This is not where it starts….
I have always enjoyed reading biographies and allowing life to inspire my fiction writing, but recently I have begun to explore more deeply what might loosely be termed life-writing.
Biography, autobiography and memoir are all developing forms which intersect and interweave. Here are some of the aspects I’ve noticed in my recent reading. Firstly, the biographer coming more prominently into the biography. There is often an explanation about why the subject of the biography was chosen and about the connections between the lives of biographer and subject. It is probable, in my opinion, that knowingly or unknowingly a biographer chooses a subject which holds up some kind of mirror to the biographer’s own experiences.
Technically a memoir focuses onto a contained aspect/theme within (rather than the whole of) a life, and the autobiography does the opposite. It’s occurred to me at this moment that I don’t actually read a lot of autobiographies. This genre appears cluttered by those from celebrities which can err on the sycophantic and name-dropping. Memoir on the other hand seems to be more open to the quirky and the off-beat. It also strides hand in hand with nature writing, travelogues and books about walks and journeys, which feeds into other interests of mine (see posts: https://bit.ly/2sEHamp & https://bit.ly/2JGfZyD).
A recent article in The Guardian by Alex Clark (23rd June 2018) suggests there is a new genre of autofiction. This purports to do two things:
- bring the writer’s life into a novel.
- Disrupt the idea of narrative and realism in the novel form. For example, by playing around with the narrative voice and the timeline and by speaking directly to the reader (thus making obvious the artifice of the novel).

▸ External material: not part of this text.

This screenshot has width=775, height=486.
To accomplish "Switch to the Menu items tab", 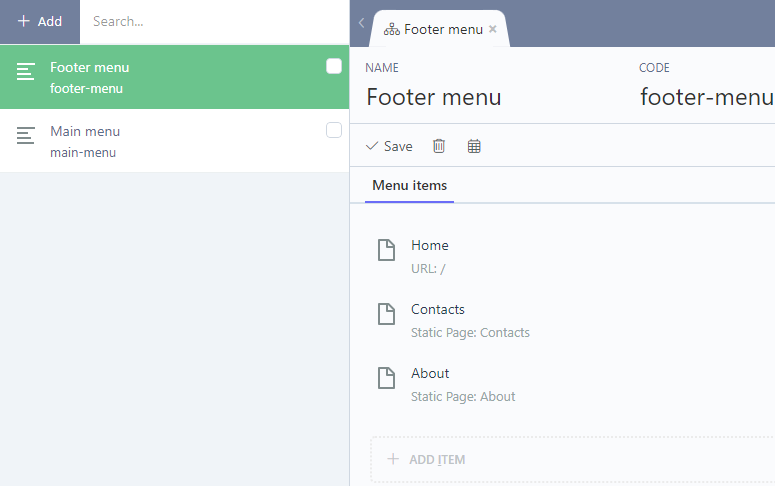I will (x=409, y=185).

I’m not convinced either of these are new, but perhaps putting them together is. Clark mentions in particular Crudo by Olivia Laing and Rachel Cusk’s Kudos. Clark suggests this ‘new’ approach to novel writing is trying to ‘find a new way to describe reality at a time when, as Kathy says in Crudo, it is “hard to talk about truth” and perhaps even harder to write it.’ As well as attempting to echo the ‘now’ of social media and also its propensity to encourage its users to ‘present’ an image of themselves.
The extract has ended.